__Problem requirements__:
Print the first line of the data below and every one after it, through the line containing "Given: Click the vertical scrollbar thumb", exactly as written.

__Dataset records__:

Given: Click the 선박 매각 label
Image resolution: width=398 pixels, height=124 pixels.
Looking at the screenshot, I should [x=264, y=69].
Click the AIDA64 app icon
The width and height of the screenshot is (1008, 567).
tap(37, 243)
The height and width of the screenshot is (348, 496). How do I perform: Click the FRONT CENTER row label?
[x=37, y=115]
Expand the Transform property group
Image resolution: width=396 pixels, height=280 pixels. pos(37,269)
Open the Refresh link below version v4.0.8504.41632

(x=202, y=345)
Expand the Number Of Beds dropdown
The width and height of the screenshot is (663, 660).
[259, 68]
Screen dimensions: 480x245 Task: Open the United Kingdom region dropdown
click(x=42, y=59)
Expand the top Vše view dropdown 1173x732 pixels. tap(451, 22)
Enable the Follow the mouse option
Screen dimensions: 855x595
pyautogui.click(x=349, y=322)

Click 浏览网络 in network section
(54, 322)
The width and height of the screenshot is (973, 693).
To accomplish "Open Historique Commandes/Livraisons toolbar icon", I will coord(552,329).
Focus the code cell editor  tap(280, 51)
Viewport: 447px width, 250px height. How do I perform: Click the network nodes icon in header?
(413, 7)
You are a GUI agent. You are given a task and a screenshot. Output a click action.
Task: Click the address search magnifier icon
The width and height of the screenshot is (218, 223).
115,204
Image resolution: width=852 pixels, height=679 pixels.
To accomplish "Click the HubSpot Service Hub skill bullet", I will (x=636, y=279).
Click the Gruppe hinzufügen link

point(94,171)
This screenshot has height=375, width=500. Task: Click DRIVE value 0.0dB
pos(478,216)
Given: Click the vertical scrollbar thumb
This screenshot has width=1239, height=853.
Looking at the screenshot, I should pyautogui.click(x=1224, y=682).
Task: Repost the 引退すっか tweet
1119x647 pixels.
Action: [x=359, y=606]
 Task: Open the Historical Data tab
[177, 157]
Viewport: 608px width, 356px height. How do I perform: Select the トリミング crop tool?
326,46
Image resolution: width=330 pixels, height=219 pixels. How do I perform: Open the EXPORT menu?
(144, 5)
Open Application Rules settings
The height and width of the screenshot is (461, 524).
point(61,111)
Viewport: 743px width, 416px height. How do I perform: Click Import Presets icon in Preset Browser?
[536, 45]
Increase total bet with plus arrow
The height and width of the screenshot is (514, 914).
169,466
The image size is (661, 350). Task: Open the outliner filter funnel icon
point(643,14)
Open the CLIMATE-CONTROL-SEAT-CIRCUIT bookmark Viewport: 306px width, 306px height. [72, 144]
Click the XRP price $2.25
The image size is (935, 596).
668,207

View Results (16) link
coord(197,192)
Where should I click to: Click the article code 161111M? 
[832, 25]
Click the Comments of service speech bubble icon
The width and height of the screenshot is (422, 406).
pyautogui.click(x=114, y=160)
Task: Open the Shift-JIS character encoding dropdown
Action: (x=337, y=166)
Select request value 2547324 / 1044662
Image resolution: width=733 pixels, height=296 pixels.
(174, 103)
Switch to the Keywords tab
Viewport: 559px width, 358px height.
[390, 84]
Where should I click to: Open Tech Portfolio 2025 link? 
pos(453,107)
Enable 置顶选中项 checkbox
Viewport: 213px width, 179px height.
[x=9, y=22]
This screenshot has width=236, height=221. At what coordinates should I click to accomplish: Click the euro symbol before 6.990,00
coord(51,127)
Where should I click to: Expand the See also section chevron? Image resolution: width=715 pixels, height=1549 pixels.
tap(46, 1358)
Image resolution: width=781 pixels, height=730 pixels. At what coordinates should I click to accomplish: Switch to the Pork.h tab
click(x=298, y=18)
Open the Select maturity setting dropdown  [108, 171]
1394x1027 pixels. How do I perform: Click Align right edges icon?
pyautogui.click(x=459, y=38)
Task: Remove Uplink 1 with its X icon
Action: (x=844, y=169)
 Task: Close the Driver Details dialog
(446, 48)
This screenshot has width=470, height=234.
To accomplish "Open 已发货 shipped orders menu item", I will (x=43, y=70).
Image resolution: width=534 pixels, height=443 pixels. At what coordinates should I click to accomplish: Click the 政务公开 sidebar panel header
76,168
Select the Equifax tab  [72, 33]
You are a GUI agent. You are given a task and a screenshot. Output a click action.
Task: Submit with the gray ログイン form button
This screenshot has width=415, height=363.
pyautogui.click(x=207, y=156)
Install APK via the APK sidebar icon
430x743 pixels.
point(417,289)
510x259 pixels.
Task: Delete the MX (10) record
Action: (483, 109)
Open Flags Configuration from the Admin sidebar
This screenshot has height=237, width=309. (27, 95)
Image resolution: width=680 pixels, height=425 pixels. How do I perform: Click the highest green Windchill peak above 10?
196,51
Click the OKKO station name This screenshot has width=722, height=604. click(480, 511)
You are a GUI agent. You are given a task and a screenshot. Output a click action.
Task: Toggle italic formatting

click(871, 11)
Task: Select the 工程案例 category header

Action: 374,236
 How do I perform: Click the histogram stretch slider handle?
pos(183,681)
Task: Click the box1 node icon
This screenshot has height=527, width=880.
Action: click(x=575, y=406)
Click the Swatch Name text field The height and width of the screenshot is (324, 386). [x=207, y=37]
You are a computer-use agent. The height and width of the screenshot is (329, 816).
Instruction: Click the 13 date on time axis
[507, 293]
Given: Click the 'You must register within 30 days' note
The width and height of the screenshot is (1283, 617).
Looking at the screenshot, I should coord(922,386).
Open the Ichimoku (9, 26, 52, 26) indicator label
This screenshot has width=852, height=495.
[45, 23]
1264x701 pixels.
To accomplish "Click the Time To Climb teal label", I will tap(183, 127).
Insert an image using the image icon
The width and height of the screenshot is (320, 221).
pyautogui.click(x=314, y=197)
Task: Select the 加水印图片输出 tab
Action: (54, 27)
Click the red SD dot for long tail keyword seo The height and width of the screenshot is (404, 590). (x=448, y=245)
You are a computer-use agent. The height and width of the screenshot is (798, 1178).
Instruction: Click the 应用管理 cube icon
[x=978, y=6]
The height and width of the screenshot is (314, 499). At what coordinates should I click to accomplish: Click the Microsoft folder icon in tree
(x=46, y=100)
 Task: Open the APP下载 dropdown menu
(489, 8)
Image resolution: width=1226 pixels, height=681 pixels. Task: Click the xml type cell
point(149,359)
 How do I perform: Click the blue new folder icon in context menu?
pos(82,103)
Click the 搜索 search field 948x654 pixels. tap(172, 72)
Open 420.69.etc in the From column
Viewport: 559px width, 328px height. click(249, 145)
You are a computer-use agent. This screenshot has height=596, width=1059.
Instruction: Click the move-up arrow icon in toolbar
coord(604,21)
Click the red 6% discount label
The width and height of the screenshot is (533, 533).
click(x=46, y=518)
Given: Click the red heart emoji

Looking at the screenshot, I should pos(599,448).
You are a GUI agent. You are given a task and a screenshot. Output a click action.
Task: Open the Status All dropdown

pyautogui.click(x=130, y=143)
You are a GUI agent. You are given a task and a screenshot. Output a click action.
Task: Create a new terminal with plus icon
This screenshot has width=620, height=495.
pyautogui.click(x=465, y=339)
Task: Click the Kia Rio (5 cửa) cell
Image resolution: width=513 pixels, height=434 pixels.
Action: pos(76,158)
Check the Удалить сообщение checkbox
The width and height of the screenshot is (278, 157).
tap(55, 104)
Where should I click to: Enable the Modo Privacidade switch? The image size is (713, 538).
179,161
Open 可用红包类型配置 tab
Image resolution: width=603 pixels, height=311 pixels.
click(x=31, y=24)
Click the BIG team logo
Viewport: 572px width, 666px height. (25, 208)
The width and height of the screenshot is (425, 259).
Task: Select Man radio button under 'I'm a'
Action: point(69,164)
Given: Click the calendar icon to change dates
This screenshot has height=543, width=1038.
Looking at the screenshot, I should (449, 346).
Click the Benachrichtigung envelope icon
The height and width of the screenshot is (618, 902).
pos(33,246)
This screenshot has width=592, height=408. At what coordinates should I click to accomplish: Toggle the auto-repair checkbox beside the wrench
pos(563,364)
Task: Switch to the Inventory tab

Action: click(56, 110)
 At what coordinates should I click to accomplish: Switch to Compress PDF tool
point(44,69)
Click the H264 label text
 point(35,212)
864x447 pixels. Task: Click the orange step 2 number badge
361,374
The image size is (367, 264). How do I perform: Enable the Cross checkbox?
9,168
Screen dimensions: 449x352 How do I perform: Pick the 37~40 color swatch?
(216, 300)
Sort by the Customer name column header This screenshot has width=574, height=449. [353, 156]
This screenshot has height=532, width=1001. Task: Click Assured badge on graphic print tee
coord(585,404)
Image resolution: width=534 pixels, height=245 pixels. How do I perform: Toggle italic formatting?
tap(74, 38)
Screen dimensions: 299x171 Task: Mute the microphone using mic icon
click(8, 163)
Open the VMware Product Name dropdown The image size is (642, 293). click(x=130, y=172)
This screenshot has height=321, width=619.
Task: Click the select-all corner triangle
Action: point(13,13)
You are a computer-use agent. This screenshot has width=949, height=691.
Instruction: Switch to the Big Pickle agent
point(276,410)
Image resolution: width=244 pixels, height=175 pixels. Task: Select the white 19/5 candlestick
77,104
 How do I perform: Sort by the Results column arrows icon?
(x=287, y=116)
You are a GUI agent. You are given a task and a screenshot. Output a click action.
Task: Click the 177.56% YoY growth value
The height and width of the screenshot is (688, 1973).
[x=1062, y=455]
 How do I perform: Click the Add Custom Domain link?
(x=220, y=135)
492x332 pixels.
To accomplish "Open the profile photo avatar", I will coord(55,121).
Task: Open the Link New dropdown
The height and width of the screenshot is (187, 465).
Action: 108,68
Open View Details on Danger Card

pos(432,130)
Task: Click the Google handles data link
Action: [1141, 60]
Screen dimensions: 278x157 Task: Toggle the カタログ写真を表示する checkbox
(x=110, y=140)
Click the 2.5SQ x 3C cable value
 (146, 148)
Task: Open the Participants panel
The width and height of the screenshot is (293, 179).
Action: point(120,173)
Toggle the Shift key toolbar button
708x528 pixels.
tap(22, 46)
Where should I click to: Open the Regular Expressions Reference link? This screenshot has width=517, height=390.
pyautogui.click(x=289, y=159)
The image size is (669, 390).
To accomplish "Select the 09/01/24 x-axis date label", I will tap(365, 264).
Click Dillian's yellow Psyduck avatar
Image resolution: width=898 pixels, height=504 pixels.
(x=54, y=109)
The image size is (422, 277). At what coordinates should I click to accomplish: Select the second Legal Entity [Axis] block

__Answer for this exercise__:
Given: Click the 선박 매각 label
Image resolution: width=398 pixels, height=124 pixels.
Looking at the screenshot, I should [x=264, y=69].
Click the AIDA64 app icon
The width and height of the screenshot is (1008, 567).
tap(37, 243)
The height and width of the screenshot is (348, 496). How do I perform: Click the FRONT CENTER row label?
[x=37, y=115]
Expand the Transform property group
Image resolution: width=396 pixels, height=280 pixels. pos(37,269)
Open the Refresh link below version v4.0.8504.41632

(x=202, y=345)
Expand the Number Of Beds dropdown
The width and height of the screenshot is (663, 660).
[259, 68]
Screen dimensions: 480x245 Task: Open the United Kingdom region dropdown
click(x=42, y=59)
Expand the top Vše view dropdown 1173x732 pixels. tap(451, 22)
Enable the Follow the mouse option
Screen dimensions: 855x595
pyautogui.click(x=349, y=322)

Click 浏览网络 in network section
(54, 322)
The width and height of the screenshot is (973, 693).
To accomplish "Open Historique Commandes/Livraisons toolbar icon", I will coord(552,329).
Focus the code cell editor  tap(280, 51)
Viewport: 447px width, 250px height. How do I perform: Click the network nodes icon in header?
(413, 7)
You are a GUI agent. You are given a task and a screenshot. Output a click action.
Task: Click the address search magnifier icon
The width and height of the screenshot is (218, 223).
115,204
Image resolution: width=852 pixels, height=679 pixels.
To accomplish "Click the HubSpot Service Hub skill bullet", I will (x=636, y=279).
Click the Gruppe hinzufügen link

point(94,171)
This screenshot has height=375, width=500. Task: Click DRIVE value 0.0dB
pos(478,216)
Given: Click the vertical scrollbar thumb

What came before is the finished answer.